No matter where you are in Mexico, not much else can match the beauty of this Latin American country both above and below the water.
Zihuatanejo, better known as Zihuatanejo-Ixtapa, is a resort region on Mexico’s Pacific coast. Located in the state of Guerrero, Zihuatanejo belongs to a section of the country known as the Costa Grande, a stretch of land that once correlated with the Aztec Empire.
The town of Zihua is front and center on a well-protected bay within easy access to the open ocean. The beaches and wildlife lagoons found in the area are surrounded by a dense jungle for palm trees, vines, and other greenery.
For most of its life, the sleepy city of Zihuatanejo has been a fishing village – and even now retains much of this seaworthy tradition. However, with the incessant tourism spike in Mexico, the well-known resort region of Ixtapa, and Zihua, which is only five kilometers away, are becoming magnets for visitors seeking ocean view vistas and deliciously cheap dining.
The city of Zihuatanejo isn’t known for its scuba diving when compared to the rest of Mexico’s aquatic meccas like Socorro, the Yucatan, Cozumel, and Baja. But if you find yourself in the Guerrero neighborhood, and always dreamed of exploring what Mexico’s Pacific coast has to offer, diving in Zihuatanejo will surely give you a good taste.
For scuba divers, the plankton-filled Pacific ocean is ripe for underwater exploration. At the surface, the water seems dark and unending. Once you back roll off the dive boat, you will be astounded by the richness of the animals – they come in so many different shapes and sizes.

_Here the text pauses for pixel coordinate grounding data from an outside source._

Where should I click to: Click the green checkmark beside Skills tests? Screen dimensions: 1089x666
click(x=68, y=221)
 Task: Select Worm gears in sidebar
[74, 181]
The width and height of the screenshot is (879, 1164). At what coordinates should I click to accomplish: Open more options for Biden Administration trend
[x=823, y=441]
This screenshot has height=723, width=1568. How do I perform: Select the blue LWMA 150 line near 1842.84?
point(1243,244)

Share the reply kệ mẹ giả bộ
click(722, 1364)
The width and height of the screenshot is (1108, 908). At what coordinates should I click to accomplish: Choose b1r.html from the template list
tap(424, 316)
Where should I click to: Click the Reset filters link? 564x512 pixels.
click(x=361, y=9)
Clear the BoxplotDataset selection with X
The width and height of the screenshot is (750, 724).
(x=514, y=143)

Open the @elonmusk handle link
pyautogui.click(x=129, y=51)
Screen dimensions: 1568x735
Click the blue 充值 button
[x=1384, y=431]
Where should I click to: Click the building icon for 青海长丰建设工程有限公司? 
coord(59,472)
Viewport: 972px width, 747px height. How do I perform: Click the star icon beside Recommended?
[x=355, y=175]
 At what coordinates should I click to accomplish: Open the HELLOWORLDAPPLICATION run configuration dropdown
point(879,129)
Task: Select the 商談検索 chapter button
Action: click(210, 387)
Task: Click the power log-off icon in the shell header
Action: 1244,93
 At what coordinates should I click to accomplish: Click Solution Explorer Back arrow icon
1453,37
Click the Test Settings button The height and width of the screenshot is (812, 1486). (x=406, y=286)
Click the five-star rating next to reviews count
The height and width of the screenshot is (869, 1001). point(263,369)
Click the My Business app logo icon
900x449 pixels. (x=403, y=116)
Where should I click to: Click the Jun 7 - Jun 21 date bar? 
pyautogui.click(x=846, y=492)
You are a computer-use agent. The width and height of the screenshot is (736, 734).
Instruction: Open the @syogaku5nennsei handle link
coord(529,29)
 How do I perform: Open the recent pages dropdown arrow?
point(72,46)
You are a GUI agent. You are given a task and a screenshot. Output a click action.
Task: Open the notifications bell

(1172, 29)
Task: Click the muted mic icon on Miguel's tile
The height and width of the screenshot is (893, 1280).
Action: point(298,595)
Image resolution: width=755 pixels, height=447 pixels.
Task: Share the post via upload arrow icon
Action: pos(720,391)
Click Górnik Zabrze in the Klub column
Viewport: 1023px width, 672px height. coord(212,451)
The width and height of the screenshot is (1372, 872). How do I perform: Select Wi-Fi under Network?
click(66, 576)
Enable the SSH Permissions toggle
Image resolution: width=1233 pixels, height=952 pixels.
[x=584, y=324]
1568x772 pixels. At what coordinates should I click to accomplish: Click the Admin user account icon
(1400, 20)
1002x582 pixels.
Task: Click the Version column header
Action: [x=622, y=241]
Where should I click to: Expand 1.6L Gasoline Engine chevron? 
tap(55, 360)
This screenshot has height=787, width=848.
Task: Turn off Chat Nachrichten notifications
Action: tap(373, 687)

Some of the marine species that can be encountered include sea horses, crabs, octopus, moray eels, sea stars, urchins, lobsters, pufferfish, drums, angelfish, groupers, butterflyfish, electric rays, Moorish idols, goatfish, jacks, needlefish, grunts, parrotfish, flounder, stingrays, and chubs to name a few. On a lucky day, you might even see sea turtles, guitarfish or eagle rays!
Interesting Fact: Did you know that Guitarfish are also called Fiddler rays or Banjo sharks? This marine species is part of the Elasmobranchii subclass, meaning they are closely related to sharks and rays. As living proof, take a look at their physique – guitarfish have a flattened forebody with pectoral fins fused to the sides of the head like a ray, but a well developed caudal fin and hind-body that strongly resembles that of a shark.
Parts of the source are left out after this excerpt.